Re:

Linus Torvalds <torvalds@xxxxxxxxxxxxxxxxxxxx> · Fri, 8 May 2009 09:15:50 -0700 (PDT)

On Fri, 8 May 2009, Brandon Casey wrote:
> 
> plain 'git checkout' on linux kernel over NFS.

Thanks.

> Best time without patch: 1.20 seconds
> 
>   0.45user 0.71system 0:01.20elapsed 96%CPU (0avgtext+0avgdata 0maxresident)k
>   0inputs+0outputs (0major+15467minor)pagefaults 0swaps
> 
> Best time with patch (core.preloadindex = true): 1.10 seconds
> 
>   0.43user 4.00system 0:01.10elapsed 402%CPU (0avgtext+0avgdata 0maxresident)k
>   0inputs+0outputs (0major+13999minor)pagefaults 0swaps
> 
> Best time with patch (core.preloadindex = false): 0.84 seconds
> 
>   0.42user 0.39system 0:00.84elapsed 96%CPU (0avgtext+0avgdata 0maxresident)k
>   0inputs+0outputs (0major+13965minor)pagefaults 0swaps

Ok, that is _disgusting_. The parallelism clearly works (402%CPU), but the 
system time overhead is horrible. Going from 0.39s system time to 4s of 
system time is really quite nasty.

Is there any possibility you could oprofile this (run it in a loop to get 
better profiles)?
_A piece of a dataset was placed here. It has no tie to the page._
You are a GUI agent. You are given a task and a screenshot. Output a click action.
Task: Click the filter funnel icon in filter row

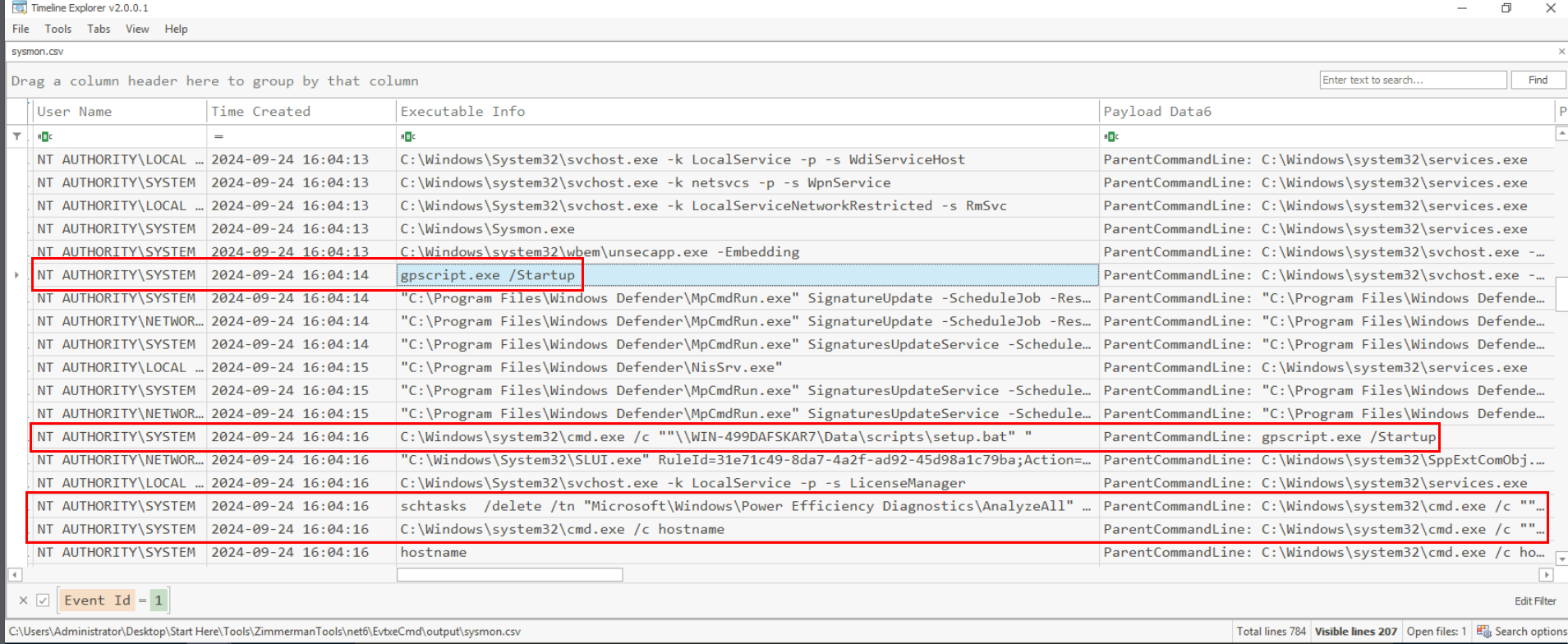[16, 136]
It very much sounds like some serious lock contention, 
and I'd love to hear more about exactly which lock it's hitting.

Also, you're already almost totally CPU-bound, with 96% CPU for the 
single-threaded csase. So you may be running over NFS, but your NFS server 
is likely pretty good and/or the client just captures everything in the 
caches anyway.

I don't recall what the Linux NFS stat cache timeout is, but it's less 
than a minute. I suspect that you ran things in a tight loop, which is why 
you then got effectively the local caching behavior for the best times. 

Can you do a "best time" check but with a 60-second pause between runs 
(and before), to see what happens when the client doesn't do caching?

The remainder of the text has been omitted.